--- BEGIN Source records ---

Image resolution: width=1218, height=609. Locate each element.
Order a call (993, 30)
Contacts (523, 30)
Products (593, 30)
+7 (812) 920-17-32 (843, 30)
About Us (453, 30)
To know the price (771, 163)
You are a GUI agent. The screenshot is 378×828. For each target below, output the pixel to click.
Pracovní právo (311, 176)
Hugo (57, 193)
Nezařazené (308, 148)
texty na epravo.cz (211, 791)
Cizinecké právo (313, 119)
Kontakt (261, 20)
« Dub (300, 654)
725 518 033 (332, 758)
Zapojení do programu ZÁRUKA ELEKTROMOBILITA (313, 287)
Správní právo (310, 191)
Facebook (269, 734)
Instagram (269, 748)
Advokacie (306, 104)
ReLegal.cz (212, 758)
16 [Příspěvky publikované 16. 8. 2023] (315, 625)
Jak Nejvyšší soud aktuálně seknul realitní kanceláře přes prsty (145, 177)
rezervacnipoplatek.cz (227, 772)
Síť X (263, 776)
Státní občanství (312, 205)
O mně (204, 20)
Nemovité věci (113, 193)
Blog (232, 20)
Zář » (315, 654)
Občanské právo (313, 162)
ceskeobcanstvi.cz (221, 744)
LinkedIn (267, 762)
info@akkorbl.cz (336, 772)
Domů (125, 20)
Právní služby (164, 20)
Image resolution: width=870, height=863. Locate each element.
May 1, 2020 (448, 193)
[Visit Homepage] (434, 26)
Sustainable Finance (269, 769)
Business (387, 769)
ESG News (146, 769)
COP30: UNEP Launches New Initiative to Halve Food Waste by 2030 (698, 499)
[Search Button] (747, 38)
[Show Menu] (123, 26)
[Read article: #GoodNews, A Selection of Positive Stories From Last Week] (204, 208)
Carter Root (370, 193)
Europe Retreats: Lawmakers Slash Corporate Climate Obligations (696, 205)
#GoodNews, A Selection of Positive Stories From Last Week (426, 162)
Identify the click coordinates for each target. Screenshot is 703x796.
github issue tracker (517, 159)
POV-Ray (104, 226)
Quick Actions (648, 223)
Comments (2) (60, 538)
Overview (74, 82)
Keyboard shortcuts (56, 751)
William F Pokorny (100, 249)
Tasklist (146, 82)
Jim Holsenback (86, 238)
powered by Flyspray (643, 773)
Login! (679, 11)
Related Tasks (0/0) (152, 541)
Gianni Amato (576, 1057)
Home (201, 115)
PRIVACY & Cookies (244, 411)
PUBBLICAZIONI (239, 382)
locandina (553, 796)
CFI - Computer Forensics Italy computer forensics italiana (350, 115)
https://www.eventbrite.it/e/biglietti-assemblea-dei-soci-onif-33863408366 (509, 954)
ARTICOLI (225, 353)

--- END Source records ---

# Given task
Give the stretch of items from the first line through the line containing "locandina (553, 796)", inclusive, as a Markdown table with the columns Row and Item line. Omit blank lines.

# Result of the task
| Row | Item line |
|---|---|
| 1 | Image resolution: width=1218, height=609. Locate each element. |
| 2 | Order a call (993, 30) |
| 3 | Contacts (523, 30) |
| 4 | Products (593, 30) |
| 5 | +7 (812) 920-17-32 (843, 30) |
| 6 | About Us (453, 30) |
| 7 | To know the price (771, 163) |
| 8 | You are a GUI agent. The screenshot is 378×828. For each target below, output the pixel to click. |
| 9 | Pracovní právo (311, 176) |
| 10 | Hugo (57, 193) |
| 11 | Nezařazené (308, 148) |
| 12 | texty na epravo.cz (211, 791) |
| 13 | Cizinecké právo (313, 119) |
| 14 | Kontakt (261, 20) |
| 15 | « Dub (300, 654) |
| 16 | 725 518 033 (332, 758) |
| 17 | Zapojení do programu ZÁRUKA ELEKTROMOBILITA (313, 287) |
| 18 | Správní právo (310, 191) |
| 19 | Facebook (269, 734) |
| 20 | Instagram (269, 748) |
| 21 | Advokacie (306, 104) |
| 22 | ReLegal.cz (212, 758) |
| 23 | 16 [Příspěvky publikované 16. 8. 2023] (315, 625) |
| 24 | Jak Nejvyšší soud aktuálně seknul realitní kanceláře přes prsty (145, 177) |
| 25 | rezervacnipoplatek.cz (227, 772) |
| 26 | Síť X (263, 776) |
| 27 | Státní občanství (312, 205) |
| 28 | O mně (204, 20) |
| 29 | Nemovité věci (113, 193) |
| 30 | Blog (232, 20) |
| 31 | Zář » (315, 654) |
| 32 | Občanské právo (313, 162) |
| 33 | ceskeobcanstvi.cz (221, 744) |
| 34 | LinkedIn (267, 762) |
| 35 | info@akkorbl.cz (336, 772) |
| 36 | Domů (125, 20) |
| 37 | Právní služby (164, 20) |
| 38 | Image resolution: width=870, height=863. Locate each element. |
| 39 | May 1, 2020 (448, 193) |
| 40 | [Visit Homepage] (434, 26) |
| 41 | Sustainable Finance (269, 769) |
| 42 | Business (387, 769) |
| 43 | ESG News (146, 769) |
| 44 | COP30: UNEP Launches New Initiative to Halve Food Waste by 2030 (698, 499) |
| 45 | [Search Button] (747, 38) |
| 46 | [Show Menu] (123, 26) |
| 47 | [Read article: #GoodNews, A Selection of Positive Stories From Last Week] (204, 208) |
| 48 | Carter Root (370, 193) |
| 49 | Europe Retreats: Lawmakers Slash Corporate Climate Obligations (696, 205) |
| 50 | #GoodNews, A Selection of Positive Stories From Last Week (426, 162) |
| 51 | Identify the click coordinates for each target. Screenshot is 703x796. |
| 52 | github issue tracker (517, 159) |
| 53 | POV-Ray (104, 226) |
| 54 | Quick Actions (648, 223) |
| 55 | Comments (2) (60, 538) |
| 56 | Overview (74, 82) |
| 57 | Keyboard shortcuts (56, 751) |
| 58 | William F Pokorny (100, 249) |
| 59 | Tasklist (146, 82) |
| 60 | Jim Holsenback (86, 238) |
| 61 | powered by Flyspray (643, 773) |
| 62 | Login! (679, 11) |
| 63 | Related Tasks (0/0) (152, 541) |
| 64 | Gianni Amato (576, 1057) |
| 65 | Home (201, 115) |
| 66 | PRIVACY & Cookies (244, 411) |
| 67 | PUBBLICAZIONI (239, 382) |
| 68 | locandina (553, 796) |